[Begin]

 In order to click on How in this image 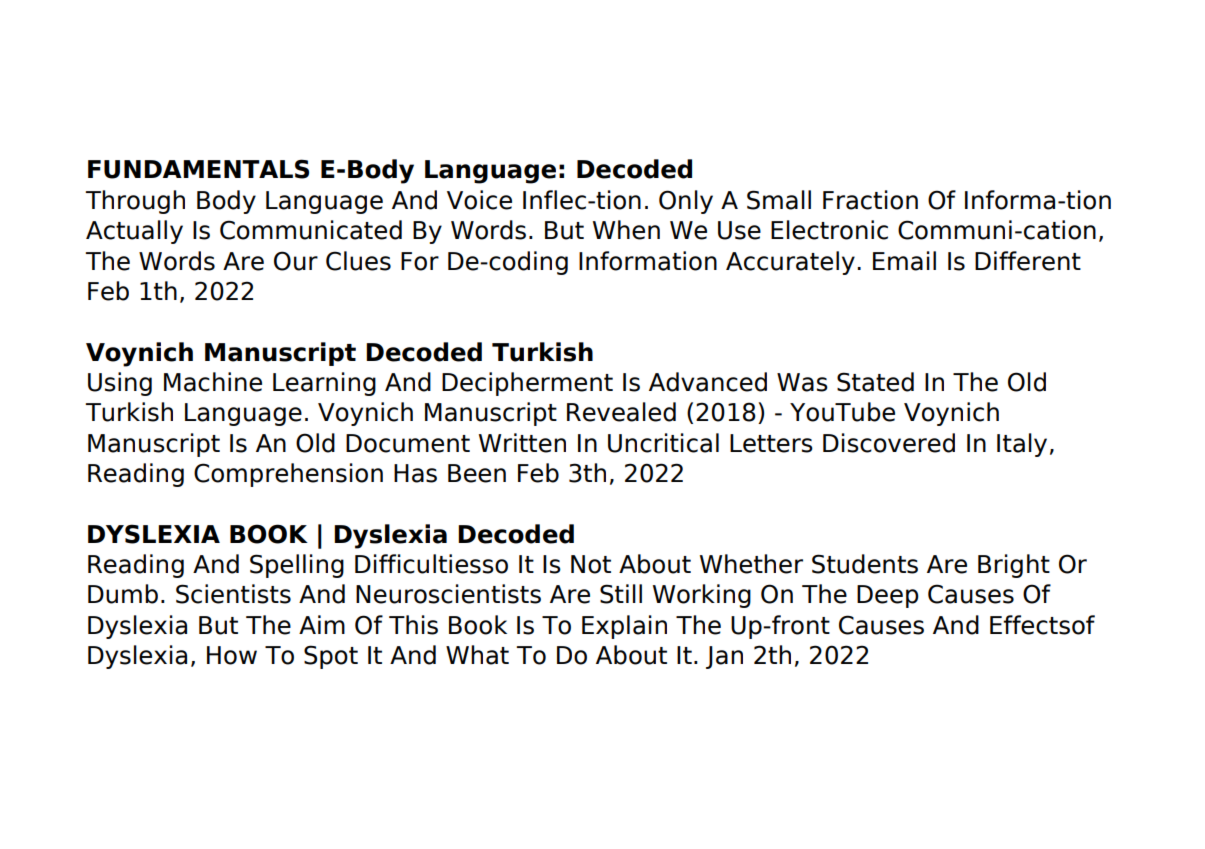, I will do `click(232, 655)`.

[End]
[Begin]

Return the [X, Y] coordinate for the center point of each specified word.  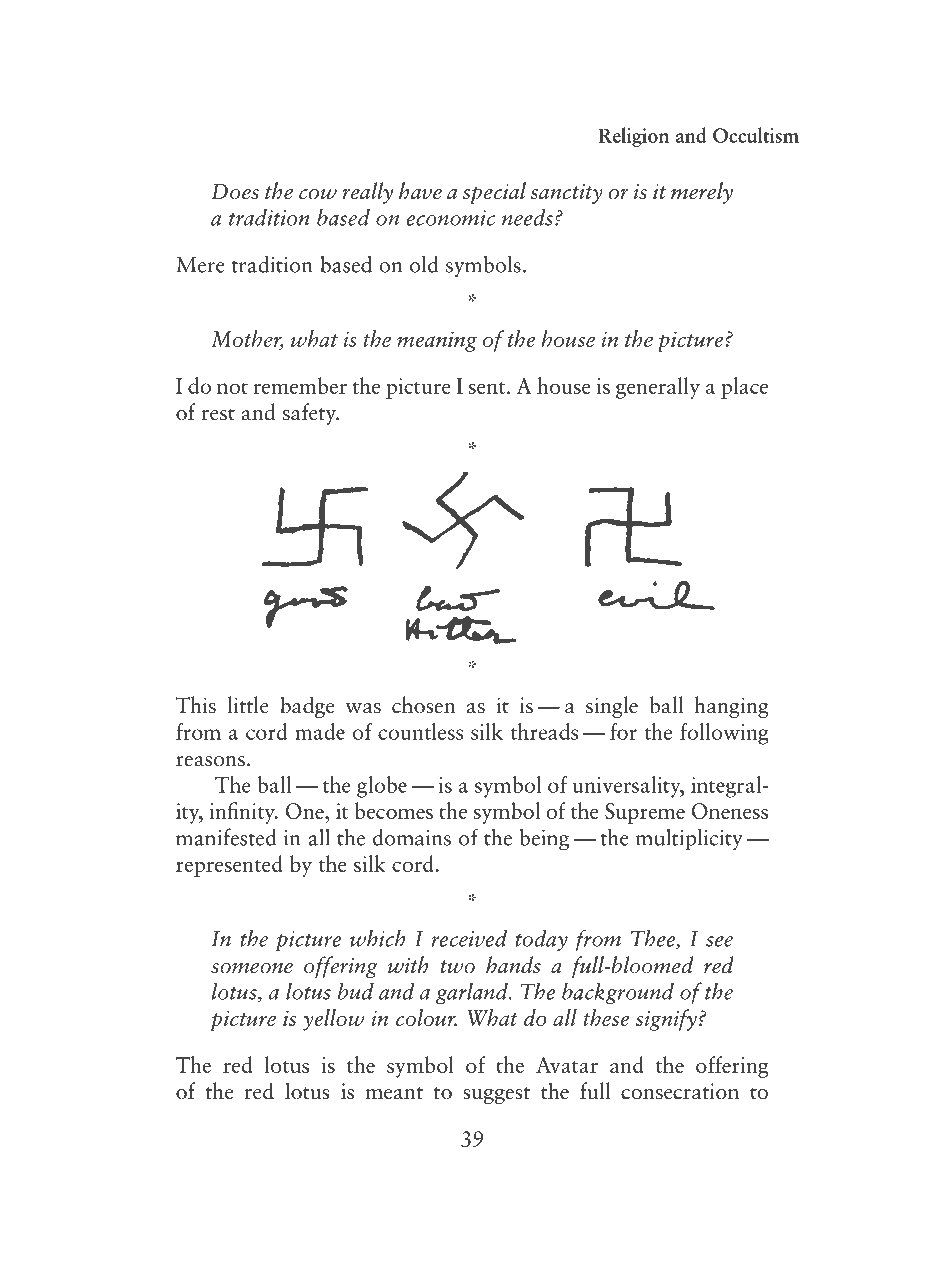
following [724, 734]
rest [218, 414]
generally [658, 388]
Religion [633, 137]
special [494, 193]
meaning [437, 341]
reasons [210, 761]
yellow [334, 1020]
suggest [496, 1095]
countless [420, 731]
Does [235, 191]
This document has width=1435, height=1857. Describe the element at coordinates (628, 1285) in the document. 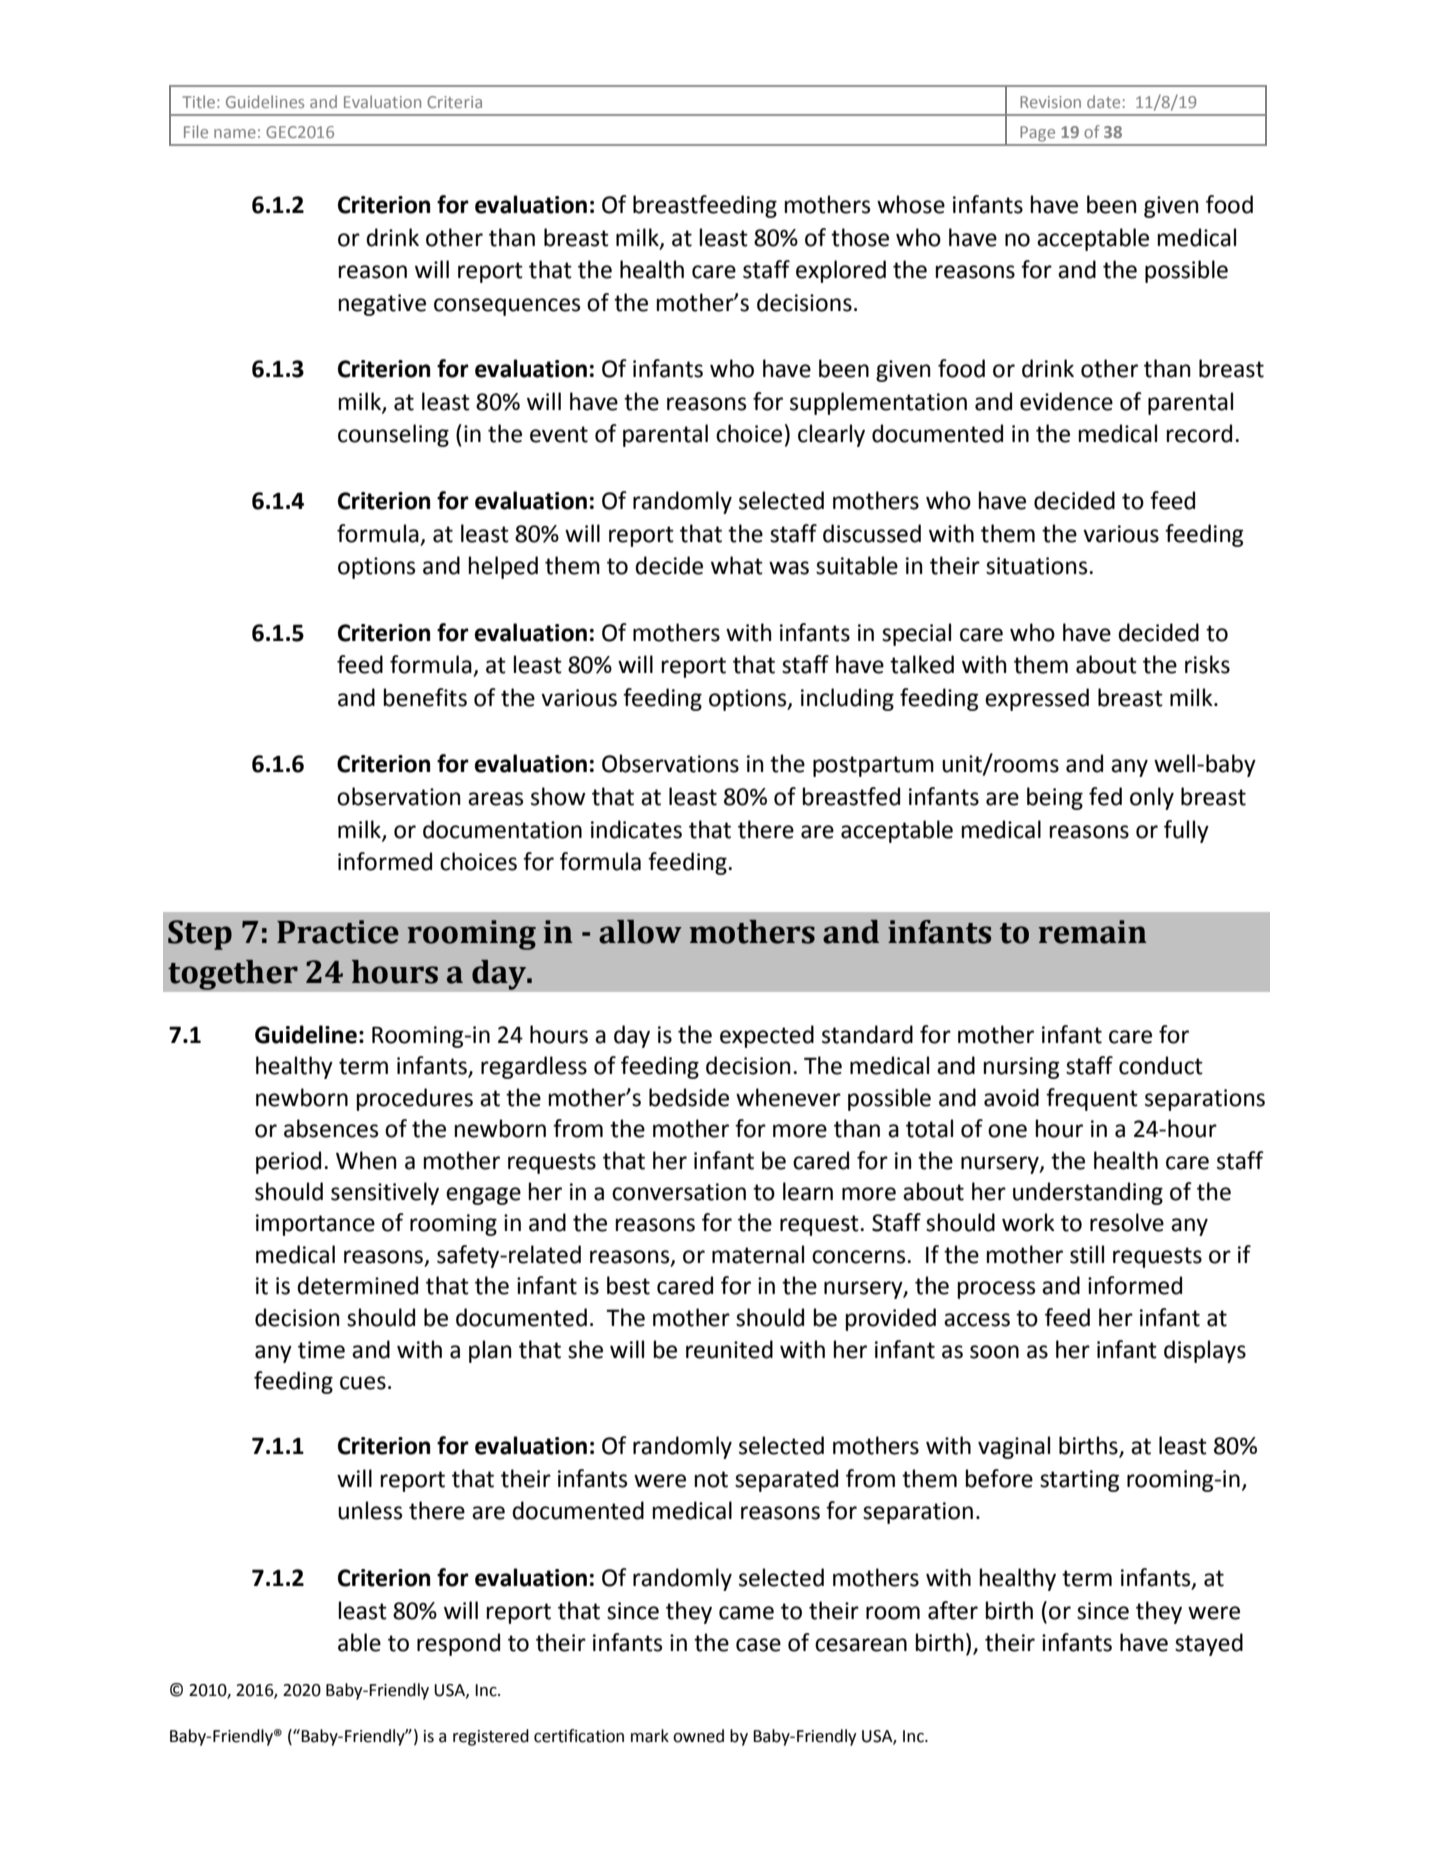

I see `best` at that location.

[End]

* _Direction_:
Rewrite the part that opens with the line containing "meaning [437, 341]" and closes with the line containing "at that location.", changing "document" to "page" and keeping everything else the same. Give only those lines, and leave the pictures out.

* _Exercise answer_:
meaning [437, 341]
reasons [210, 761]
yellow [334, 1020]
suggest [496, 1095]
countless [420, 731]
Does [235, 191]
This page has width=1435, height=1857. Describe the element at coordinates (628, 1285) in the page. 

I see `best` at that location.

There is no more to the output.